Could Hollywood face inquiry into sexist hiring practices?

ACLU says treatment of female directors violates their civil rights.

by Jennie Kermode

Charlize Theron's character in Mad Max: Fury Road has been attacked on the internet for "being too strong for a woman."
Charlize Theron's character in Mad Max: Fury Road has been attacked on the internet for "being too strong for a woman."

The American Civil Liberties Union (ACLU) has called for a federal investigation into hiring practices in Hollywood because it believes major studios, networks and talent agencies may be discriminating against female directors. Although women make up 22% of membership of the Directors' Guild of America (DGA) - which also says that things need to change - they directed only 4% of last year's big budget films.
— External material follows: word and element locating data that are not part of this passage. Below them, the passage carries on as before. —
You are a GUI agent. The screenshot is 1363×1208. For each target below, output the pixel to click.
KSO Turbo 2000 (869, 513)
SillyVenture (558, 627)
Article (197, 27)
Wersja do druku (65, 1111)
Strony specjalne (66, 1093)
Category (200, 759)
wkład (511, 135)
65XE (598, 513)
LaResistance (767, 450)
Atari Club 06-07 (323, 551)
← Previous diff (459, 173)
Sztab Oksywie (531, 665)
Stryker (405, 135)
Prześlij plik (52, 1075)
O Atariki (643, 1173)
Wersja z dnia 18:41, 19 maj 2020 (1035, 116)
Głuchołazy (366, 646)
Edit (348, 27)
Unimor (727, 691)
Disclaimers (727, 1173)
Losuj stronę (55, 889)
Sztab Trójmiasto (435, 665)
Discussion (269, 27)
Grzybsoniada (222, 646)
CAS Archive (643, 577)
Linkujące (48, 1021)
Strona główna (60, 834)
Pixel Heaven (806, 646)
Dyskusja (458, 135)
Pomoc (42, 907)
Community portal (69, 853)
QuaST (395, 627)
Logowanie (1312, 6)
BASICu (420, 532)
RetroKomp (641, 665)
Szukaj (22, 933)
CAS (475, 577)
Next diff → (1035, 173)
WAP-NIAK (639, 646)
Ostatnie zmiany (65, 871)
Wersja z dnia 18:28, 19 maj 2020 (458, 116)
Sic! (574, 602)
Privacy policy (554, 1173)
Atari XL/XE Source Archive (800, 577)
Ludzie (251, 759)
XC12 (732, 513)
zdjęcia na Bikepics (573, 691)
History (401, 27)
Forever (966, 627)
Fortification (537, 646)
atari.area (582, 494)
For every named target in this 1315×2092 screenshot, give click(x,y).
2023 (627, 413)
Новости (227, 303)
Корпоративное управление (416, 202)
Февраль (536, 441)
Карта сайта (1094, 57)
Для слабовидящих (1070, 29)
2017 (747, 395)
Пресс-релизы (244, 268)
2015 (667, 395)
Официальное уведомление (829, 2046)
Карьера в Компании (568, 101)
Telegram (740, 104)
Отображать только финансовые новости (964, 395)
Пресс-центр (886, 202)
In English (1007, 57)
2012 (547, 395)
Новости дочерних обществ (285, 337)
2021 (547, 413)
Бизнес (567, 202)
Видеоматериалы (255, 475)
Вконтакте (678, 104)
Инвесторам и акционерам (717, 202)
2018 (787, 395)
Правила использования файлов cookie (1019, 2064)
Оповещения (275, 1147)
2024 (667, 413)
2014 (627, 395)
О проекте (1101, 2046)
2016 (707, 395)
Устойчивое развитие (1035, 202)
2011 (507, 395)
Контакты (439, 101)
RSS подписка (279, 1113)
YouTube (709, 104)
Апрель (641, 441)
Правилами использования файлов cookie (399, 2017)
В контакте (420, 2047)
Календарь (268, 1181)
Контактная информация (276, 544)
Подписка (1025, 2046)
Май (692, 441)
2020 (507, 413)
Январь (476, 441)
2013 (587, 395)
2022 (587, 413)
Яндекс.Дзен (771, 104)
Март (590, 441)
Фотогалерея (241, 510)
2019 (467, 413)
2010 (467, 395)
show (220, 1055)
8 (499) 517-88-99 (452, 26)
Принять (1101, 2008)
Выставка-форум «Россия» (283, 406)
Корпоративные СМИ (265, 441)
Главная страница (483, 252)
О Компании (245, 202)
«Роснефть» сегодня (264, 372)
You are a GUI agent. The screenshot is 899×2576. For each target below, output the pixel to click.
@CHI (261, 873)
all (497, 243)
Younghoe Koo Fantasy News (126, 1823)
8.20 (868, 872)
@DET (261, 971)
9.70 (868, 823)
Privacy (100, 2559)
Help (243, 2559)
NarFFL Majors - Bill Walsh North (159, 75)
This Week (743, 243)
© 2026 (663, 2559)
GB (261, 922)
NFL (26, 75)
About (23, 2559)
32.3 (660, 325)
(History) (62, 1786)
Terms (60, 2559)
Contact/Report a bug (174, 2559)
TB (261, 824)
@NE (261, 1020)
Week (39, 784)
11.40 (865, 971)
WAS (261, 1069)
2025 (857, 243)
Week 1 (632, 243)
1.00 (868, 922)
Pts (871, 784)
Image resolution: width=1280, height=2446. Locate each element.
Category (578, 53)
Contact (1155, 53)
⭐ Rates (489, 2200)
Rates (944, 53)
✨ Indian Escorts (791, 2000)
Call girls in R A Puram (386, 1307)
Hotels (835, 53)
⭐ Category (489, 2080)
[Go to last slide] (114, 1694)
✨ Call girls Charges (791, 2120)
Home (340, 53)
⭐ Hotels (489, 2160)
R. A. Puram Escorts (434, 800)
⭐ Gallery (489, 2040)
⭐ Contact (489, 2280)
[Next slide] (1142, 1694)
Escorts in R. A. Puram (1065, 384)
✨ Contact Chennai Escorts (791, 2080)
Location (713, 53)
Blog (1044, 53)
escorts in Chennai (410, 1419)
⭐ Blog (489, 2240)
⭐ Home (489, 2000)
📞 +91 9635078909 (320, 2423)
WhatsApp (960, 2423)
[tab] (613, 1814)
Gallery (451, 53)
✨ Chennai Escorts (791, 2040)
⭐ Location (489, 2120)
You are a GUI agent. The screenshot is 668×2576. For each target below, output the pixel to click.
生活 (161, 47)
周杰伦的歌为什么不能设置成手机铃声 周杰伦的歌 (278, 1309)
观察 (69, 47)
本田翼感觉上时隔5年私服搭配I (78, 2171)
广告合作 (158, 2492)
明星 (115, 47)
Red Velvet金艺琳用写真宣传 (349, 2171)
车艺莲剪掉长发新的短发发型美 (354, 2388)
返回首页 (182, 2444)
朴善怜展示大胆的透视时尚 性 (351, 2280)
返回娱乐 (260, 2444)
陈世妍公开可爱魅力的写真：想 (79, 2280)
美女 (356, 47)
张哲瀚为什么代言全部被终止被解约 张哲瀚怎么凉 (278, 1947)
This could result in federal pressure for the studios to hire more women, or even legal action.

In addition to the statistical evidence, ACLU has collected statements from 50 female directors who describe facing overt discrimination, sometimes framed in such a way that the stdio could imply it was being helpful by keeping them from getting involved in projects where others might discriminate against them.

"Blatant and extreme gender inequality in this large and important industry is shameful and unacceptable," said ACLU's Melissa Goodman. "The time has come for new solutions to this serious civil rights problem."

Hollywood was successfully challenged for discriminating against minorities in its employment practices in the Sixties, but measures aimed at combatting that problem are widely considered to have failed within a few years of their introduction.

ACLU's call comes just three months after research by the Center for the Study of Women in Television and Film at San Diego State University found that leading roles for women in major Hollywood films are actually getting rarer.